Before running run.py, make sure that you have "sampleSubmssions.csv" in the input directory. That file includes the query indexes that is asked in the competition. run.py -train filename.csv This call starts the training process. It outputs 'submission.csv' for the query indexes. It also outputs a 'model.pkl' file for trained model. It can be loaded using -load option. run.py -load model.pkl This call tries to loads up the given model.pkl for an already trained model. It outputs 'submission.csv' for the query indexes.
Following files should be in the root:
sampleSubmission.csv run.py: With train option it trains SVD_Bias_Model with train_SVD_Bias(train=ratings,test=None,lambda_user=39,lambda_item=50,lambda_bias=0,num_features=70,num_epochs=10,disable_mean=True) With load option it loads up a given model file. It outputs submission.csv.
cross_validation.py: Not run in the main algorithm. Only used for testing parameters. Runs cross validations on multiple threads.

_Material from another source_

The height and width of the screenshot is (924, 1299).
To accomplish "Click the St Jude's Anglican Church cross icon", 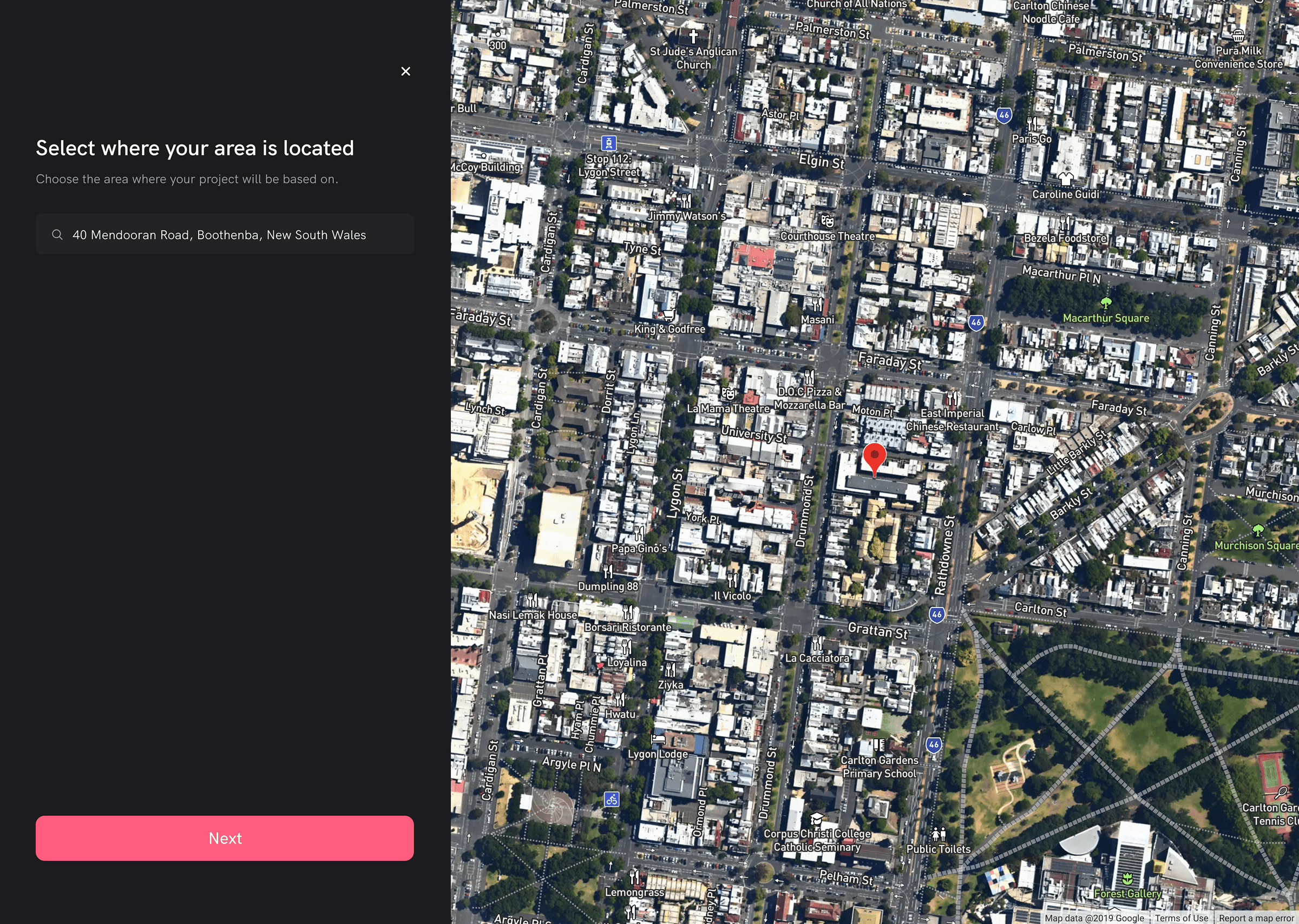I will [x=693, y=37].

Run by python cross_validation.py helpers.py : Contains methods for data loading models.py : Contains model objects for each model. Each model has predict() and compute_error() methods. More in comments. submit.py : Contains model creating submission file trainers.py : Contains training algorithms for models in models.py utils.py : Contains utility methods
Optionally: Training file: datatrain.csv
We use numpy and scipy as external libraries.